Eurowag has reported a slide in profit for the first half of 2024 as the FTSE 250 trucking services group said it still had no plans to pay a dividend three years after listing in London.

The Czech firm, also known as WAG Payment Solutions, posted a pretax profit of €4.2m (£3.6m) for the six months, down from €8.5m (£7.2m) in the same period last year.

The lorry management software and fuel cards payment provider pinned the decline on “higher amortisation from acquired intangibles and interest costs relating to increased leverage”.

Its shares fell 2.8 per cent in early trading on Thursday. The stock is down 47 per cent since Eurowag floated in 2021.

Eurowag’s total net revenue rose 18.4 per cent to €141.0m (£118.9m), boosted by a 31.3 per cent surge in mobility solutions revenue driven by its integration of Polish group Inelo and “continued growth across all our products”. Eurowag completed its €306m (£265m) acquisition of Inelo last year.

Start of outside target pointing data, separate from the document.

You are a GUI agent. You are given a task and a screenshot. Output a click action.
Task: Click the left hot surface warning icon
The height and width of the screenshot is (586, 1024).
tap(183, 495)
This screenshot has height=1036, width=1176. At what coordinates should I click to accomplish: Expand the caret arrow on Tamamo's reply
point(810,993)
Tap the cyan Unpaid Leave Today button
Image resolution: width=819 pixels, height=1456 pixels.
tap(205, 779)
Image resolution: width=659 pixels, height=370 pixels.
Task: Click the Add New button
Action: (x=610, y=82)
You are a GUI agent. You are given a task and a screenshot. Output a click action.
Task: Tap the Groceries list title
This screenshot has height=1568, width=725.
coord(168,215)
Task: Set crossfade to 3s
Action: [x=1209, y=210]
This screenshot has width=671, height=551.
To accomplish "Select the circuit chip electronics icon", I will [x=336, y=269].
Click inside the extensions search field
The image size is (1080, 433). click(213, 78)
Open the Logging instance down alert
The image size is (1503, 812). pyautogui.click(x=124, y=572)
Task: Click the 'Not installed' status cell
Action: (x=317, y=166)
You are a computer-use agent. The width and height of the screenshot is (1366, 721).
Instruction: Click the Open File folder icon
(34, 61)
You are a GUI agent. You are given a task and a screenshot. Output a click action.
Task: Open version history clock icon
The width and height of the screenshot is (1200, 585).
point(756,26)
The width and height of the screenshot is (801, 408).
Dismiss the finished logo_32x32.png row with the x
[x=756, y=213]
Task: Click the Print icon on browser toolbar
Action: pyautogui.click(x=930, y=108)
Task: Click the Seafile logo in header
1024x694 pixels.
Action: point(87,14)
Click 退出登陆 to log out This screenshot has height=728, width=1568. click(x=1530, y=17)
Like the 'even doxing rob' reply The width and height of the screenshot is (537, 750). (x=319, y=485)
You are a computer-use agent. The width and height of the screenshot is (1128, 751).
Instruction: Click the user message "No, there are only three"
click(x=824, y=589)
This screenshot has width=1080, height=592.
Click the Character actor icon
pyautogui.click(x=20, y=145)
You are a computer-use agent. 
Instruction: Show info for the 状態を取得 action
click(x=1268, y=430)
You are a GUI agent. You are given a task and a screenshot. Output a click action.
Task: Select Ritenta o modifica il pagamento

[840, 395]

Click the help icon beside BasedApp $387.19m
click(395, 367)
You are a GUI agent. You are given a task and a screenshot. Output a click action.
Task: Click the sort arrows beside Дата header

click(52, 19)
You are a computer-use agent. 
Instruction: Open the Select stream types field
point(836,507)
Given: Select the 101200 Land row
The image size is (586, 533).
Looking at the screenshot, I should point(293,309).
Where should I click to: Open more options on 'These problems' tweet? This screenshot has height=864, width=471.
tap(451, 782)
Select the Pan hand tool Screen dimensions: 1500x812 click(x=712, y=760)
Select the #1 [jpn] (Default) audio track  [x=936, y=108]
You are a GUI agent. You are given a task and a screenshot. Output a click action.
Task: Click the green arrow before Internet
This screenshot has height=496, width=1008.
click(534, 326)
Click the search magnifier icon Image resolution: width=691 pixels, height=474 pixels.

The firm said it still had no plans to pay shareholders a dividend since listing on the London Stock Exchange three years ago.

“We remain disciplined and want to maintain our strong and robust balance sheet, therefore the group does not intend to pay dividends, as we continue to prioritise investment in growth,” said chief executive Martin Vohánka, who founded Eurowag in 1995.

Commenting on the firm’s plans for capital allocation, Vohánka added: “Our priority continues to focus around investment in the platform together with integrating the technologies and products of our acquired businesses. We expect to reduce duplications across IT, hardware, and technology processes.”

“M&A is important and we will continue to consider value-accretive M&A opportunities, however we are mindful of our current leverage position,” he continued.

The firm reported a fall in its net debt during the first half of 2024 to €302.4m (£255m), from €316.8m (£267.2m) at the end of last year.

Its leverage ratio came in at 2.6 times adjusted earnings before interest, tax, depreciation and amortisation (EBITDA), which the firm hailed as a “marked improvement”. This ratio was 2.9 times at the end of last year.

In 2023, Eurowag swung to a pretax loss of €39.3m (£33.1m), from a €28.0m (£23.6m) profit in 2022.